### Task prompt
Edit the listing below so that every "column header" becomes "column heading", and keep everything else unchanged.

* START Stored rows *

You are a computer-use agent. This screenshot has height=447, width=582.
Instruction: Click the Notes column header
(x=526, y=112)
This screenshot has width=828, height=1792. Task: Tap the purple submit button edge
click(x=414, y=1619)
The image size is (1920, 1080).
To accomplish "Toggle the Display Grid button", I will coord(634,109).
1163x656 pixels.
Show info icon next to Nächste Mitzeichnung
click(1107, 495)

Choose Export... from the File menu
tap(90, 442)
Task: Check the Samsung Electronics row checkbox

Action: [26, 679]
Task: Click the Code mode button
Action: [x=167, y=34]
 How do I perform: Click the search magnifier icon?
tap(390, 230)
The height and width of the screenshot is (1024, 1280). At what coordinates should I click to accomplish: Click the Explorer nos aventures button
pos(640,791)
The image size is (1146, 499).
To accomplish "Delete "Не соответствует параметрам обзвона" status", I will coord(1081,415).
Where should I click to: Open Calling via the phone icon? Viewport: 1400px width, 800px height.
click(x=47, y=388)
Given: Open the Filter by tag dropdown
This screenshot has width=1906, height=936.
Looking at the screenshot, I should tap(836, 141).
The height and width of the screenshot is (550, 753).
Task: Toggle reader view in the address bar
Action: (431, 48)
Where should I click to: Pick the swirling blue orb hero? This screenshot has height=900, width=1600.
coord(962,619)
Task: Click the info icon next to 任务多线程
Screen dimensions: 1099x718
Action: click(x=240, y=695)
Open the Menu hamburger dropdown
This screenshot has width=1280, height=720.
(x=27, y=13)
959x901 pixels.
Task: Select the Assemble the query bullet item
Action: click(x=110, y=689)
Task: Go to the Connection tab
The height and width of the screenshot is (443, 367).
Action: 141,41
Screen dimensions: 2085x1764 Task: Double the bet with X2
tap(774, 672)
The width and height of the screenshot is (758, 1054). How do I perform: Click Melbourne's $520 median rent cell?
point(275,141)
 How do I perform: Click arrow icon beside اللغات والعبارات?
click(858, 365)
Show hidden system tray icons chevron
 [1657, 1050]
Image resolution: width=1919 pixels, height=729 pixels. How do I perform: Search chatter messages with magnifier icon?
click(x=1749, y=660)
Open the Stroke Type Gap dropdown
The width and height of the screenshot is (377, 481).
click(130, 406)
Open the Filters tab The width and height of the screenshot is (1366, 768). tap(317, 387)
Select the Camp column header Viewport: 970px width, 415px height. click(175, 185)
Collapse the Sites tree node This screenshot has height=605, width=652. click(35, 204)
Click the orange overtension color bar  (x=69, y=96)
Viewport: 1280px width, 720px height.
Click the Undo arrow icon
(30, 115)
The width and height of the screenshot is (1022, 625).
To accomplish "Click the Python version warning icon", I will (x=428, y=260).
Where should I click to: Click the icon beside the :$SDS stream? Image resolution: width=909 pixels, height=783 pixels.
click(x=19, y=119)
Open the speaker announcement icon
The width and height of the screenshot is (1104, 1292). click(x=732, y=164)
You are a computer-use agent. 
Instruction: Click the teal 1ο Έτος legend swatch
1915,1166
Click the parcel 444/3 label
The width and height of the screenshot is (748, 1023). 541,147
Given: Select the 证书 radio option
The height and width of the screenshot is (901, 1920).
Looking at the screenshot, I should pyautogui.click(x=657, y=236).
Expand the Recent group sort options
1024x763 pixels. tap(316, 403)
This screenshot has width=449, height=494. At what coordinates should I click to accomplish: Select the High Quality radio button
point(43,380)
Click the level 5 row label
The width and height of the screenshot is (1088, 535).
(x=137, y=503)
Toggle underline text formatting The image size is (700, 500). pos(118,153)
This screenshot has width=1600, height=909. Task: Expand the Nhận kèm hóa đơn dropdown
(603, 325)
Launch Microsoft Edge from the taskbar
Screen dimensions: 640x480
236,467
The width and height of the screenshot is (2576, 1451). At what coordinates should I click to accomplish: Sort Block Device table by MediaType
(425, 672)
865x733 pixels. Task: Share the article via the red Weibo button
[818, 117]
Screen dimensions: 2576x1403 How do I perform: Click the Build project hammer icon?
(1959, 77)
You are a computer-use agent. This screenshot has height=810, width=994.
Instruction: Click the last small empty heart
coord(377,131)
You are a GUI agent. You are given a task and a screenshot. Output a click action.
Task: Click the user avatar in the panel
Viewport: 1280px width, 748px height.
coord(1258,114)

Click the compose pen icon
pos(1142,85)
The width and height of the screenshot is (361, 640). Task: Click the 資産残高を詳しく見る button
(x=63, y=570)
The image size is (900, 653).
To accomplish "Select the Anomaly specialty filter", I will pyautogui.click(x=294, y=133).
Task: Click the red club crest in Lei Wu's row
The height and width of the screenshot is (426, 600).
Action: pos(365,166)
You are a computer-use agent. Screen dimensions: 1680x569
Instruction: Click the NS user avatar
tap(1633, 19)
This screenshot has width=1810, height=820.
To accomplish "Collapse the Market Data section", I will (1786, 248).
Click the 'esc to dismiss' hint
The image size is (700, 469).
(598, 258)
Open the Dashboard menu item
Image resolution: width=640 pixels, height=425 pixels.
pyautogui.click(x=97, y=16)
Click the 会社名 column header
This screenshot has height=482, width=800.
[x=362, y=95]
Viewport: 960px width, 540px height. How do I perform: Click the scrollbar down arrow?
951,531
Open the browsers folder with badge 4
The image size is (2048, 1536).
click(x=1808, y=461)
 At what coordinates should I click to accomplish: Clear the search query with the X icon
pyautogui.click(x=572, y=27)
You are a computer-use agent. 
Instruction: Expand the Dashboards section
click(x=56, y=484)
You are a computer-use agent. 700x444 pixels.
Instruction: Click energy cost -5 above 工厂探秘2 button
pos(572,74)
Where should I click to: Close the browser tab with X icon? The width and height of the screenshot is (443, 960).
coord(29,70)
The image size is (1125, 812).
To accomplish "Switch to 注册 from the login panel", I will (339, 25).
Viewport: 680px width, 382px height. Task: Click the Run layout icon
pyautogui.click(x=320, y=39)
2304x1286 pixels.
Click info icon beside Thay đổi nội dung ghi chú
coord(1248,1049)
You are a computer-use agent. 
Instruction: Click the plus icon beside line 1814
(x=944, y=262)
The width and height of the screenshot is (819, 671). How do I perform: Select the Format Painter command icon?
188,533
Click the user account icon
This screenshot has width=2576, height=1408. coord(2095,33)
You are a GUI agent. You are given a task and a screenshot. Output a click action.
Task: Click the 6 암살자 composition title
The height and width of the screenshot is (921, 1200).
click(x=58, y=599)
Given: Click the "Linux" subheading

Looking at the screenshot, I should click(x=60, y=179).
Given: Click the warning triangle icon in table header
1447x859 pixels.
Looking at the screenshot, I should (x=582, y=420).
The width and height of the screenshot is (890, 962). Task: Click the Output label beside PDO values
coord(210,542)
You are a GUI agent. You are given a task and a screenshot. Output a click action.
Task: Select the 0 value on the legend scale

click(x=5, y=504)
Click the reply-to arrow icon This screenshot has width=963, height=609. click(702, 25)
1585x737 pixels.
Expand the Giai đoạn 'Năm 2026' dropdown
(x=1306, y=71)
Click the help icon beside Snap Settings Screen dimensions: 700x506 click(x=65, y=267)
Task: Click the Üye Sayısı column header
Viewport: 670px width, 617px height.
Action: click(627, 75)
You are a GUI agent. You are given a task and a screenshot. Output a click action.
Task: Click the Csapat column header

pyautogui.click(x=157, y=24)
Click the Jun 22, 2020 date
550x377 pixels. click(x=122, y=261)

* END Stored rows *

### Solution for this task
You are a computer-use agent. This screenshot has height=447, width=582.
Instruction: Click the Notes column heading
(x=526, y=112)
This screenshot has width=828, height=1792. Task: Tap the purple submit button edge
click(x=414, y=1619)
The image size is (1920, 1080).
To accomplish "Toggle the Display Grid button", I will coord(634,109).
1163x656 pixels.
Show info icon next to Nächste Mitzeichnung
click(1107, 495)

Choose Export... from the File menu
tap(90, 442)
Task: Check the Samsung Electronics row checkbox

Action: [26, 679]
Task: Click the Code mode button
Action: [x=167, y=34]
 How do I perform: Click the search magnifier icon?
tap(390, 230)
The height and width of the screenshot is (1024, 1280). At what coordinates should I click to accomplish: Click the Explorer nos aventures button
pos(640,791)
The image size is (1146, 499).
To accomplish "Delete "Не соответствует параметрам обзвона" status", I will coord(1081,415).
Where should I click to: Open Calling via the phone icon? Viewport: 1400px width, 800px height.
click(x=47, y=388)
Given: Open the Filter by tag dropdown
This screenshot has width=1906, height=936.
Looking at the screenshot, I should tap(836, 141).
The height and width of the screenshot is (550, 753).
Task: Toggle reader view in the address bar
Action: (431, 48)
Where should I click to: Pick the swirling blue orb hero? This screenshot has height=900, width=1600.
coord(962,619)
Task: Click the info icon next to 任务多线程
Screen dimensions: 1099x718
Action: click(x=240, y=695)
Open the Menu hamburger dropdown
This screenshot has width=1280, height=720.
(x=27, y=13)
959x901 pixels.
Task: Select the Assemble the query bullet item
Action: click(x=110, y=689)
Task: Go to the Connection tab
The height and width of the screenshot is (443, 367).
Action: 141,41
Screen dimensions: 2085x1764 Task: Double the bet with X2
tap(774, 672)
The width and height of the screenshot is (758, 1054). How do I perform: Click Melbourne's $520 median rent cell?
point(275,141)
 How do I perform: Click arrow icon beside اللغات والعبارات?
click(858, 365)
Show hidden system tray icons chevron
 [1657, 1050]
Image resolution: width=1919 pixels, height=729 pixels. How do I perform: Search chatter messages with magnifier icon?
click(x=1749, y=660)
Open the Stroke Type Gap dropdown
The width and height of the screenshot is (377, 481).
click(130, 406)
Open the Filters tab The width and height of the screenshot is (1366, 768). tap(317, 387)
Select the Camp column heading Viewport: 970px width, 415px height. click(175, 185)
Collapse the Sites tree node This screenshot has height=605, width=652. click(35, 204)
Click the orange overtension color bar  (x=69, y=96)
Viewport: 1280px width, 720px height.
Click the Undo arrow icon
(30, 115)
The width and height of the screenshot is (1022, 625).
To accomplish "Click the Python version warning icon", I will (x=428, y=260).
Where should I click to: Click the icon beside the :$SDS stream? Image resolution: width=909 pixels, height=783 pixels.
click(x=19, y=119)
Open the speaker announcement icon
The width and height of the screenshot is (1104, 1292). click(x=732, y=164)
You are a computer-use agent. 
Instruction: Click the teal 1ο Έτος legend swatch
1915,1166
Click the parcel 444/3 label
The width and height of the screenshot is (748, 1023). 541,147
Given: Select the 证书 radio option
The height and width of the screenshot is (901, 1920).
Looking at the screenshot, I should pyautogui.click(x=657, y=236).
Expand the Recent group sort options
1024x763 pixels. tap(316, 403)
This screenshot has width=449, height=494. At what coordinates should I click to accomplish: Select the High Quality radio button
point(43,380)
Click the level 5 row label
The width and height of the screenshot is (1088, 535).
(x=137, y=503)
Toggle underline text formatting The image size is (700, 500). pos(118,153)
This screenshot has width=1600, height=909. Task: Expand the Nhận kèm hóa đơn dropdown
(603, 325)
Launch Microsoft Edge from the taskbar
Screen dimensions: 640x480
236,467
The width and height of the screenshot is (2576, 1451). At what coordinates should I click to accomplish: Sort Block Device table by MediaType
(425, 672)
865x733 pixels. Task: Share the article via the red Weibo button
[818, 117]
Screen dimensions: 2576x1403 How do I perform: Click the Build project hammer icon?
(1959, 77)
You are a computer-use agent. This screenshot has height=810, width=994.
Instruction: Click the last small empty heart
coord(377,131)
You are a GUI agent. You are given a task and a screenshot. Output a click action.
Task: Click the user avatar in the panel
Viewport: 1280px width, 748px height.
coord(1258,114)

Click the compose pen icon
pos(1142,85)
The width and height of the screenshot is (361, 640). Task: Click the 資産残高を詳しく見る button
(x=63, y=570)
The image size is (900, 653).
To accomplish "Select the Anomaly specialty filter", I will pyautogui.click(x=294, y=133).
Task: Click the red club crest in Lei Wu's row
The height and width of the screenshot is (426, 600).
Action: pos(365,166)
You are a computer-use agent. Screen dimensions: 1680x569
Instruction: Click the NS user avatar
tap(1633, 19)
This screenshot has width=1810, height=820.
To accomplish "Collapse the Market Data section", I will (1786, 248).
Click the 'esc to dismiss' hint
The image size is (700, 469).
(598, 258)
Open the Dashboard menu item
Image resolution: width=640 pixels, height=425 pixels.
pyautogui.click(x=97, y=16)
Click the 会社名 column heading
This screenshot has height=482, width=800.
[x=362, y=95]
Viewport: 960px width, 540px height. How do I perform: Click the scrollbar down arrow?
951,531
Open the browsers folder with badge 4
The image size is (2048, 1536).
click(x=1808, y=461)
 At what coordinates should I click to accomplish: Clear the search query with the X icon
pyautogui.click(x=572, y=27)
You are a computer-use agent. 
Instruction: Expand the Dashboards section
click(x=56, y=484)
You are a computer-use agent. 700x444 pixels.
Instruction: Click energy cost -5 above 工厂探秘2 button
pos(572,74)
Where should I click to: Close the browser tab with X icon? The width and height of the screenshot is (443, 960).
coord(29,70)
The image size is (1125, 812).
To accomplish "Switch to 注册 from the login panel", I will (339, 25).
Viewport: 680px width, 382px height. Task: Click the Run layout icon
pyautogui.click(x=320, y=39)
2304x1286 pixels.
Click info icon beside Thay đổi nội dung ghi chú
coord(1248,1049)
You are a computer-use agent. 
Instruction: Click the plus icon beside line 1814
(x=944, y=262)
The width and height of the screenshot is (819, 671). How do I perform: Select the Format Painter command icon?
188,533
Click the user account icon
This screenshot has width=2576, height=1408. coord(2095,33)
You are a GUI agent. You are given a task and a screenshot. Output a click action.
Task: Click the 6 암살자 composition title
The height and width of the screenshot is (921, 1200).
click(x=58, y=599)
Given: Click the "Linux" subheading

Looking at the screenshot, I should click(x=60, y=179).
Given: Click the warning triangle icon in table header
1447x859 pixels.
Looking at the screenshot, I should (x=582, y=420).
The width and height of the screenshot is (890, 962). Task: Click the Output label beside PDO values
coord(210,542)
You are a GUI agent. You are given a task and a screenshot. Output a click action.
Task: Select the 0 value on the legend scale

click(x=5, y=504)
Click the reply-to arrow icon This screenshot has width=963, height=609. click(702, 25)
1585x737 pixels.
Expand the Giai đoạn 'Năm 2026' dropdown
(x=1306, y=71)
Click the help icon beside Snap Settings Screen dimensions: 700x506 click(x=65, y=267)
Task: Click the Üye Sayısı column heading
Viewport: 670px width, 617px height.
Action: click(627, 75)
You are a GUI agent. You are given a task and a screenshot. Output a click action.
Task: Click the Csapat column heading

pyautogui.click(x=157, y=24)
Click the Jun 22, 2020 date
550x377 pixels. click(x=122, y=261)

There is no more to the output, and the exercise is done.